“Memoria”, le film-rêve avec Tilda Swinton qui fascine Cannes
À l’approche de la dernière ligne droite du Festival de Cannes, le cinéaste thaïlandais Apichatpong Weerasethakul s’est donné la mission de répondre à nos demandes parfois informulées, celle de spectateurs et spectatrices saturés de signes et d’images en tout genre.
Par Olivier Joyard.
Qui a besoin d’une dose de calme, de prendre le temps de la contemplation ? A l’approche de la dernière ligne droite du Festival de Cannes, le cinéaste thaïlandais Apichatpong Weerasethakul s’est donné la mission de répondre à nos demandes parfois informulées, celles de spectateurs et spectatrices saturés de signes et d’images en tout genre. Et pas seulement sur les réseaux sociaux. Même dans la bulle de la Croisette et ses films issus du haut du panier de la production mondiale, on remarque cette année de forts effets de signature, une tendance générale à remplir le vide jusqu’à l’excès.
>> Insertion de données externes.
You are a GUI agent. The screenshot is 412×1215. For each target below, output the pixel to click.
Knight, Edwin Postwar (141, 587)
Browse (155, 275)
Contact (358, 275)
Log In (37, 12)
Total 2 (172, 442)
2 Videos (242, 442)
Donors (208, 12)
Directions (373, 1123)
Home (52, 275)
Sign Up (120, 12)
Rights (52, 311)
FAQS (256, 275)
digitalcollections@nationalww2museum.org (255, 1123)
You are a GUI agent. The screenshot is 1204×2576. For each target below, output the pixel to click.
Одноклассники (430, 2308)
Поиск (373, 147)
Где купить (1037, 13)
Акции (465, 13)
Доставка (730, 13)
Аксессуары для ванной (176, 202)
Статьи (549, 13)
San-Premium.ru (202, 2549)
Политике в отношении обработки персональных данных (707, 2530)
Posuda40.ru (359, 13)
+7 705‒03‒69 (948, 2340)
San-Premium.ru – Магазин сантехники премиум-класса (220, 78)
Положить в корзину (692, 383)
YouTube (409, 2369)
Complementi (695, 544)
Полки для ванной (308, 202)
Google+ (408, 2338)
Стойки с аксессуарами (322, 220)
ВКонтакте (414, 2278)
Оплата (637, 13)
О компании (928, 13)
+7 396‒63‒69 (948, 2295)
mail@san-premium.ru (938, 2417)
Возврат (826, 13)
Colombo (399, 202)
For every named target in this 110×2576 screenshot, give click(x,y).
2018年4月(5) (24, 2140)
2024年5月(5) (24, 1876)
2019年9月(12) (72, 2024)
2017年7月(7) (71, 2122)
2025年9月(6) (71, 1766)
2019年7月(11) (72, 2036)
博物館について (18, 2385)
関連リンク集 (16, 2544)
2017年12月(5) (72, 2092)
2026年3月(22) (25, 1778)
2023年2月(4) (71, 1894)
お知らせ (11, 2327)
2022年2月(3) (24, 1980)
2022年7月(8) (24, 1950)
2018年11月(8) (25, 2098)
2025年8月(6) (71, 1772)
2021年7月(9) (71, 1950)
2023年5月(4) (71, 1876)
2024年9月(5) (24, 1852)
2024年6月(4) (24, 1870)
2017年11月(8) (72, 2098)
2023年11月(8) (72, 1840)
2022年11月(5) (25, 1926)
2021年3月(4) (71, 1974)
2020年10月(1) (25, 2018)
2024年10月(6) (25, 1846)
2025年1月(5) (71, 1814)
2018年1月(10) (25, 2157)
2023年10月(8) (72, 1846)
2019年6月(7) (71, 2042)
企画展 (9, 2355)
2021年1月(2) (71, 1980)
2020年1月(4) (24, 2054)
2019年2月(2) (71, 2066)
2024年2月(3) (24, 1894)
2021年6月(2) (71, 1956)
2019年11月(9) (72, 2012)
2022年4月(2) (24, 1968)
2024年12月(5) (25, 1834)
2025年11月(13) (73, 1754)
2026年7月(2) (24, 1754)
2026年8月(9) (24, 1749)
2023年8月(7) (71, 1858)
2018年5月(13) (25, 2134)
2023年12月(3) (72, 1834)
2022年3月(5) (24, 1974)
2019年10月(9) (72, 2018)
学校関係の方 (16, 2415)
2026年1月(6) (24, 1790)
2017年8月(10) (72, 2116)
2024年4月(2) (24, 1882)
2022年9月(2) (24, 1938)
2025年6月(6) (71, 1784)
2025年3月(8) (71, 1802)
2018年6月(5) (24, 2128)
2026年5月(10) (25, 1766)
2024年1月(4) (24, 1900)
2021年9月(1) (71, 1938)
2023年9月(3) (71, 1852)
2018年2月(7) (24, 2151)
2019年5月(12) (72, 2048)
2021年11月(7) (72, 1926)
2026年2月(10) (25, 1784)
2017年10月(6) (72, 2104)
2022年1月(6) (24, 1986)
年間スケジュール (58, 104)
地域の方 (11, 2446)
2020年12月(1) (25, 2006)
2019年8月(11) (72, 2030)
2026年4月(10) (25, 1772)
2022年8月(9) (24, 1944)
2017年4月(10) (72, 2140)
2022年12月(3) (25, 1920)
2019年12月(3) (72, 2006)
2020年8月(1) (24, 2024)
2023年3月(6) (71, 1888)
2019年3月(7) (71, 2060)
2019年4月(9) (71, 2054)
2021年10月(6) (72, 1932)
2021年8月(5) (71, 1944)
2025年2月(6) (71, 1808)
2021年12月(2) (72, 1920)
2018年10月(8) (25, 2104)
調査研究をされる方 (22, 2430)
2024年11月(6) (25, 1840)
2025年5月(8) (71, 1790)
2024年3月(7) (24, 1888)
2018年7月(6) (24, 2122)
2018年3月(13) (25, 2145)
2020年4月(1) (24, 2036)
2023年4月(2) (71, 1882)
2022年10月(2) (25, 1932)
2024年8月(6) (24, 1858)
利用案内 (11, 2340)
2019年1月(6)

Beaucoup de films bavards et bruyants, en somme, comme s’il fallait montrer les muscles du cinéma trop longtemps empêché. Celui qui avait obtenu la Palme d’or en 2010 pour le splendide Oncle Boonmee a décidé de prendre un autre chemin, en arpentant précisément le vide, en le creusant doucement mais sûrement, jusqu’à atteindre un état proche de la lévitation.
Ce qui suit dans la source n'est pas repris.